What is expected:
I'd like the line containing "Task: Toggle the メッシュを再構成 import checkbox" and each line that follows, through the last line of the material, set down exactly as they are, and no others.

*** Records ***

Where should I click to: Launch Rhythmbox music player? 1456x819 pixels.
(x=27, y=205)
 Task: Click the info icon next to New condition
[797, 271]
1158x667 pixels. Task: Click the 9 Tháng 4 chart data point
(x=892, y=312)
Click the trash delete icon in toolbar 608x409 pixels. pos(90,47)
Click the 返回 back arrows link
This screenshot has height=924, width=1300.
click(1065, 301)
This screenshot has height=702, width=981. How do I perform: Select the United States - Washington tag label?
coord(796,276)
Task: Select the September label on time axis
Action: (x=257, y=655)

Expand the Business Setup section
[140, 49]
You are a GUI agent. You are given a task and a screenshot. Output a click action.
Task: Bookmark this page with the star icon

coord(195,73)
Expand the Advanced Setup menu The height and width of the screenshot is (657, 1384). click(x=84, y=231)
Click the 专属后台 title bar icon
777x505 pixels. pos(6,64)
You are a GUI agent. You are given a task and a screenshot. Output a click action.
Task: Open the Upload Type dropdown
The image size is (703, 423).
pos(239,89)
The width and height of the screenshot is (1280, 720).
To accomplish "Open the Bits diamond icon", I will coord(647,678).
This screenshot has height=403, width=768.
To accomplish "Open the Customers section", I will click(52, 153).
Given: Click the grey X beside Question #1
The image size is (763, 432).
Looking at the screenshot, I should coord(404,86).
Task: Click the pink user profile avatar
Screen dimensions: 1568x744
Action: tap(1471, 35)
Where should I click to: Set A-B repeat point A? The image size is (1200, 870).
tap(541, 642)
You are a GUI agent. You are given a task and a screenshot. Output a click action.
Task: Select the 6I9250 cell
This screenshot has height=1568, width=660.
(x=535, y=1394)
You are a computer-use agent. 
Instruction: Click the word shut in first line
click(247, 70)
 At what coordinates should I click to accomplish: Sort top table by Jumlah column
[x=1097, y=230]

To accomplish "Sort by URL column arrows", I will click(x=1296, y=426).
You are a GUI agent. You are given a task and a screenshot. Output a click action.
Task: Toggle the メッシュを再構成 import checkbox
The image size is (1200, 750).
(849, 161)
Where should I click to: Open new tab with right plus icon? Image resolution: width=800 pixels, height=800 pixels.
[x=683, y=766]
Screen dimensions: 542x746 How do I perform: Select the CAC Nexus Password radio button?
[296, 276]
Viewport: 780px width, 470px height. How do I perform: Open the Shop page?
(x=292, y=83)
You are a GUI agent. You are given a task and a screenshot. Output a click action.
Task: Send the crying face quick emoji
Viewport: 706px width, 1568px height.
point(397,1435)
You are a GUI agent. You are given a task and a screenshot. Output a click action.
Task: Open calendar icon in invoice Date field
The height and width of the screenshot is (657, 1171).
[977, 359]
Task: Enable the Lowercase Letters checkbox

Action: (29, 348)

*** End of Records ***

Answer section:
Task: Toggle the メッシュを再構成 import checkbox
The image size is (1200, 750).
(849, 161)
Where should I click to: Open new tab with right plus icon? Image resolution: width=800 pixels, height=800 pixels.
[x=683, y=766]
Screen dimensions: 542x746 How do I perform: Select the CAC Nexus Password radio button?
[296, 276]
Viewport: 780px width, 470px height. How do I perform: Open the Shop page?
(x=292, y=83)
You are a GUI agent. You are given a task and a screenshot. Output a click action.
Task: Send the crying face quick emoji
Viewport: 706px width, 1568px height.
point(397,1435)
You are a GUI agent. You are given a task and a screenshot. Output a click action.
Task: Open calendar icon in invoice Date field
The height and width of the screenshot is (657, 1171).
[977, 359]
Task: Enable the Lowercase Letters checkbox

Action: (29, 348)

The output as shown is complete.